Given information:
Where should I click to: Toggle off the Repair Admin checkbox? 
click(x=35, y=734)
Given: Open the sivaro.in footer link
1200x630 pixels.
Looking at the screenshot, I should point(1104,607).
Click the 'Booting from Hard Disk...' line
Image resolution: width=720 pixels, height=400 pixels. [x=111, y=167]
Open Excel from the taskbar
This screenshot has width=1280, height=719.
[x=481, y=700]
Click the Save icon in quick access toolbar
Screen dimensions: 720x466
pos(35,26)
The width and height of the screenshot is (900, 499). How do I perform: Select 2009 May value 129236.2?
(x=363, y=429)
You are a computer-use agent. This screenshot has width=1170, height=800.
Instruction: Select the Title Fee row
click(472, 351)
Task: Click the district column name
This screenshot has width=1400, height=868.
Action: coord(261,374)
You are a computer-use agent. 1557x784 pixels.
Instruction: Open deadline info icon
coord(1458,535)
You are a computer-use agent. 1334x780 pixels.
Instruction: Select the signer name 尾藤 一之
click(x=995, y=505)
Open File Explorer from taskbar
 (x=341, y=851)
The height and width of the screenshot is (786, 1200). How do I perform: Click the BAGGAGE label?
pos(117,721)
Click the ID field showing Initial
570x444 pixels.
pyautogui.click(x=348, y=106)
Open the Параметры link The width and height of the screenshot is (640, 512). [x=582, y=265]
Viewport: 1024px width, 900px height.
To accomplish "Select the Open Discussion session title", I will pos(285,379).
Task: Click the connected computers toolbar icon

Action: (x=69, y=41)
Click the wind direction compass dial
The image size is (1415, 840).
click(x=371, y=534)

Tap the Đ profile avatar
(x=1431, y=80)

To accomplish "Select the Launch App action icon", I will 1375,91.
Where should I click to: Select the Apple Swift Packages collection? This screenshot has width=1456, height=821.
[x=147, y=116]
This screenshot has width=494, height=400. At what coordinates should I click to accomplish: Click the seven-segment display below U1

What you should do:
Copy all of the records above exactly as they appear, line for line.

Solution:
Where should I click to: Toggle off the Repair Admin checkbox? 
click(x=35, y=734)
Given: Open the sivaro.in footer link
1200x630 pixels.
Looking at the screenshot, I should point(1104,607).
Click the 'Booting from Hard Disk...' line
Image resolution: width=720 pixels, height=400 pixels. [x=111, y=167]
Open Excel from the taskbar
This screenshot has width=1280, height=719.
[x=481, y=700]
Click the Save icon in quick access toolbar
Screen dimensions: 720x466
pos(35,26)
The width and height of the screenshot is (900, 499). How do I perform: Select 2009 May value 129236.2?
(x=363, y=429)
You are a computer-use agent. This screenshot has width=1170, height=800.
Instruction: Select the Title Fee row
click(472, 351)
Task: Click the district column name
This screenshot has width=1400, height=868.
Action: coord(261,374)
You are a computer-use agent. 1557x784 pixels.
Instruction: Open deadline info icon
coord(1458,535)
You are a computer-use agent. 1334x780 pixels.
Instruction: Select the signer name 尾藤 一之
click(x=995, y=505)
Open File Explorer from taskbar
 (x=341, y=851)
The height and width of the screenshot is (786, 1200). How do I perform: Click the BAGGAGE label?
pos(117,721)
Click the ID field showing Initial
570x444 pixels.
pyautogui.click(x=348, y=106)
Open the Параметры link The width and height of the screenshot is (640, 512). [x=582, y=265]
Viewport: 1024px width, 900px height.
To accomplish "Select the Open Discussion session title", I will pos(285,379).
Task: Click the connected computers toolbar icon

Action: (x=69, y=41)
Click the wind direction compass dial
The image size is (1415, 840).
click(x=371, y=534)

Tap the Đ profile avatar
(x=1431, y=80)

To accomplish "Select the Launch App action icon", I will 1375,91.
Where should I click to: Select the Apple Swift Packages collection? This screenshot has width=1456, height=821.
[x=147, y=116]
This screenshot has width=494, height=400. At what coordinates should I click to accomplish: Click the seven-segment display below U1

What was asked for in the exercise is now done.